If I want this solution to work, I have to insert into parent tables first and only then insert into child tables.
I've got this, but it is hardly an ironclad solution:
with fks as
(SELECT obj.name AS FK_NAME,
sch.name AS [schema_name],
tab1.name AS [table_name],
col1.name AS [column],
tab2.name AS [referenced_table],
col2.name AS [referenced_column]
FROM sys.foreign_key_columns fkc
INNER JOIN sys.objects obj
ON obj.object_id = fkc.constraint_object_id
INNER JOIN sys.tables tab1
ON tab1.object_id = fkc.parent_object_id
INNER JOIN sys.schemas sch
ON tab1.schema_id = sch.schema_id
INNER JOIN sys.columns col1
ON col1.column_id = parent_column_id AND col1.object_id = tab1.object_id
INNER JOIN sys.tables tab2
ON tab2.object_id = fkc.referenced_object_id
INNER JOIN sys.columns col2
ON col2.column_id = referenced_column_id AND col2.object_id = tab2.object_id)

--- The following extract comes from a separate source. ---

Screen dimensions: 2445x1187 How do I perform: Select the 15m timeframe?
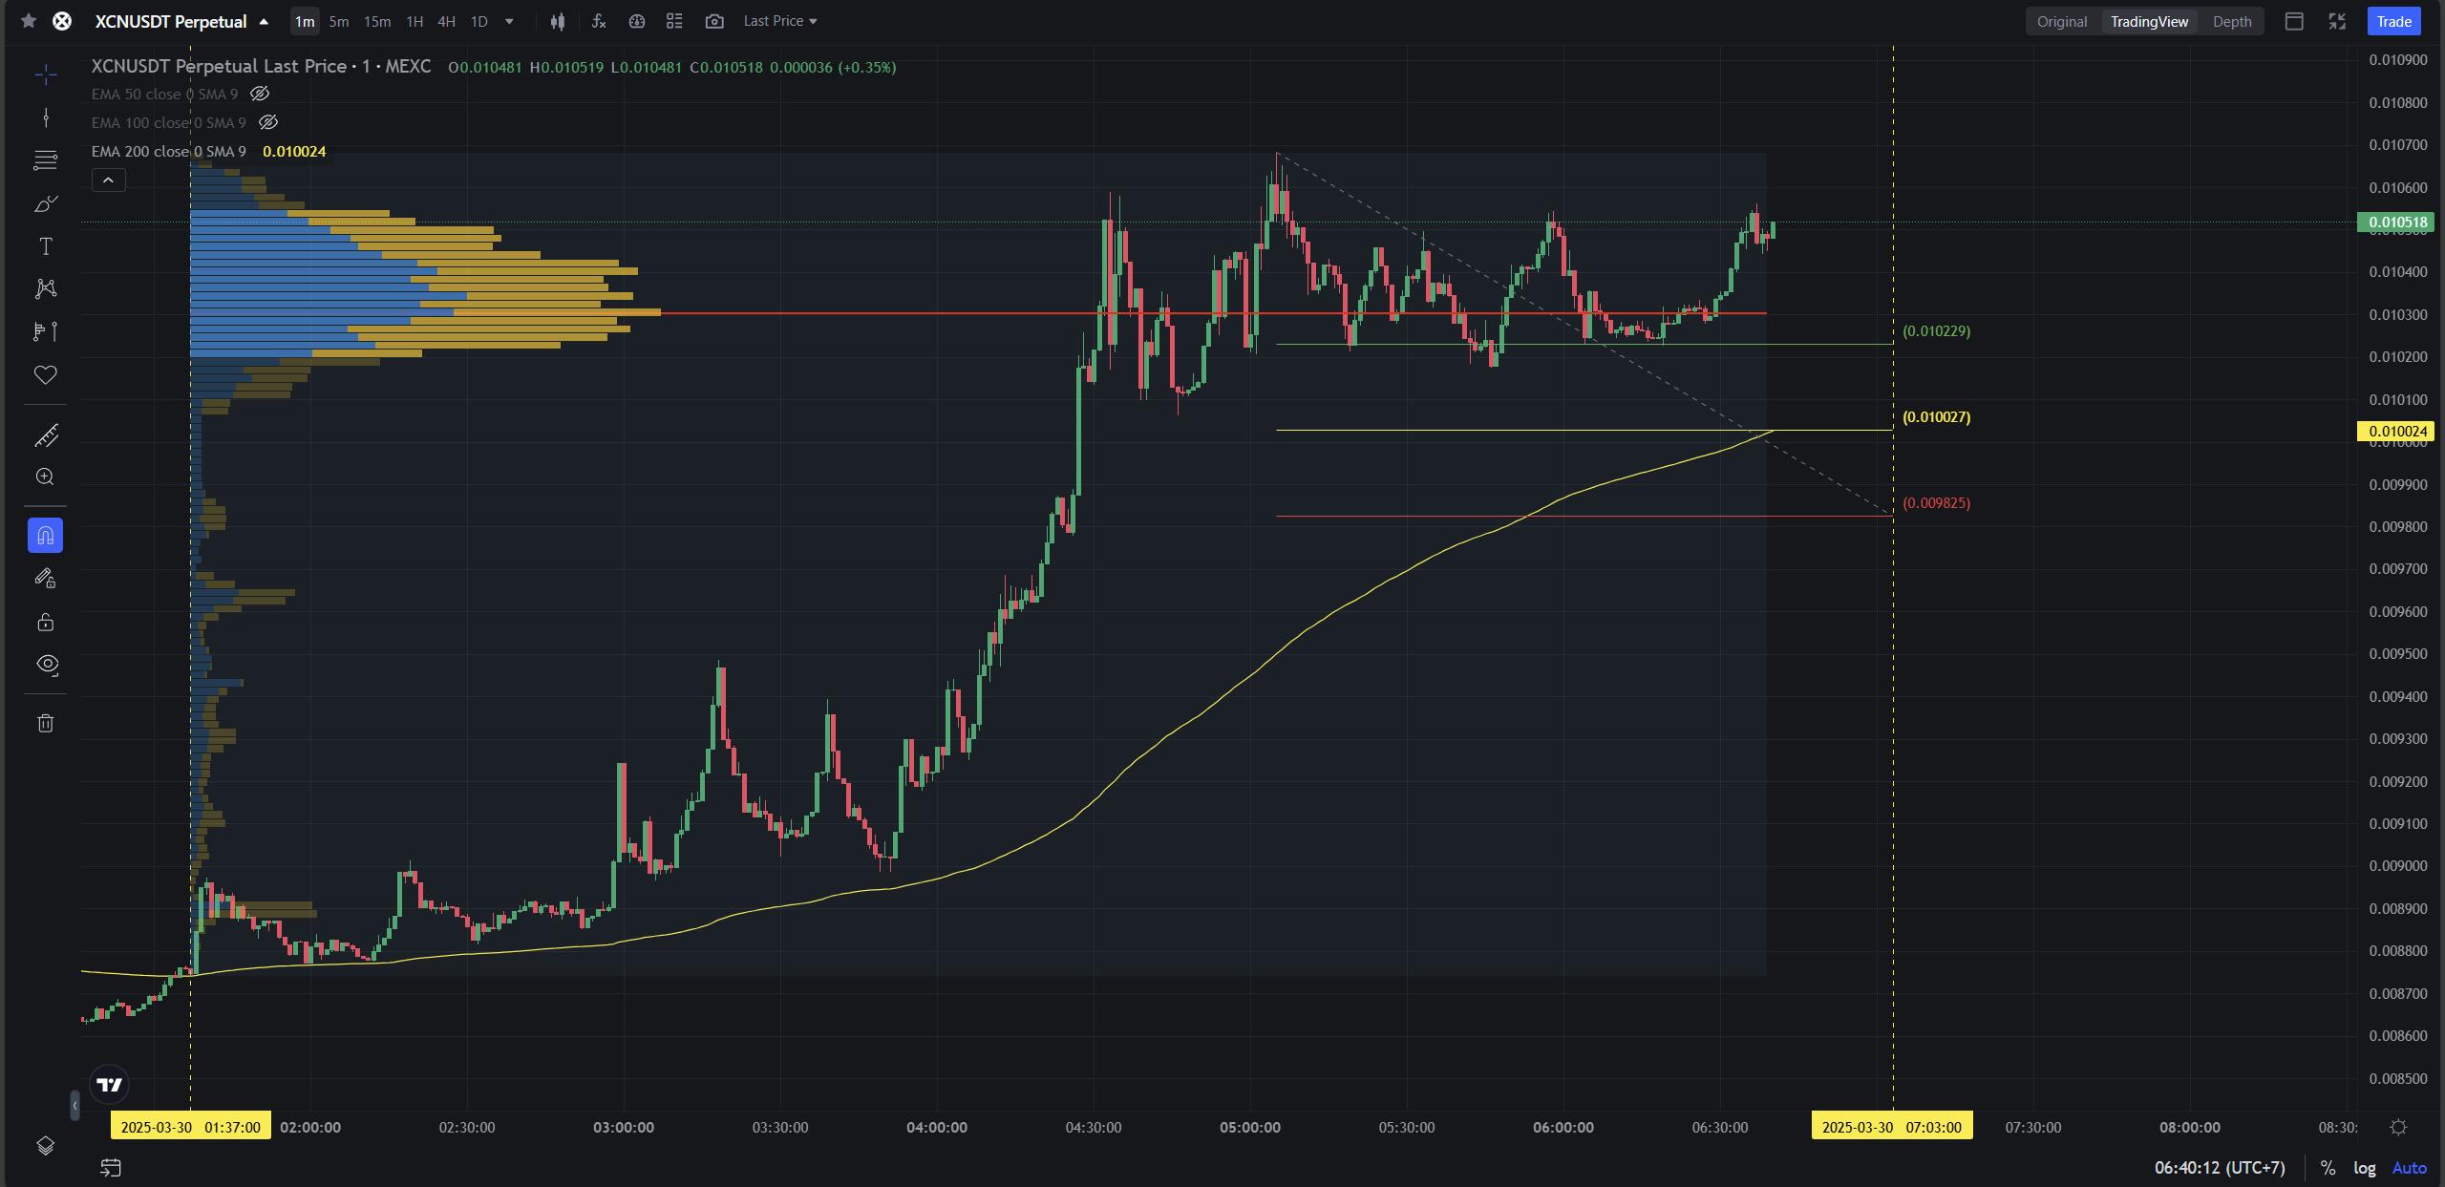[376, 21]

select t.table_name, fks.* from
information_schema.tables t
left join fks on t.table_name = fks.table_name
order by referenced_table
Question What is the best way to order information_schema so that the parent tables are on top and the child tables are on the bottom?
Best Answer
One problem is that you could have circular references. You may prefer to disable the constraints, do your ETL, and reenable them.
This could also be a matter of timing, such that it may be impossible to populate some data because of when you got the data from the source. For example, you get data from table P and then from table C. But by the time you’re getting the data from table C, you have a row that refers to a row in C that refers to a row in P that wasn’t there a few milliseconds earlier. Or if you do it in the other order, the row in P is deleted before you grab it.
So by all means use a clever script. But you might find you still have problems.
My recommended solution is to question whether you actually want FKs here, or whether you should do some more complex lookups with inferred members instead.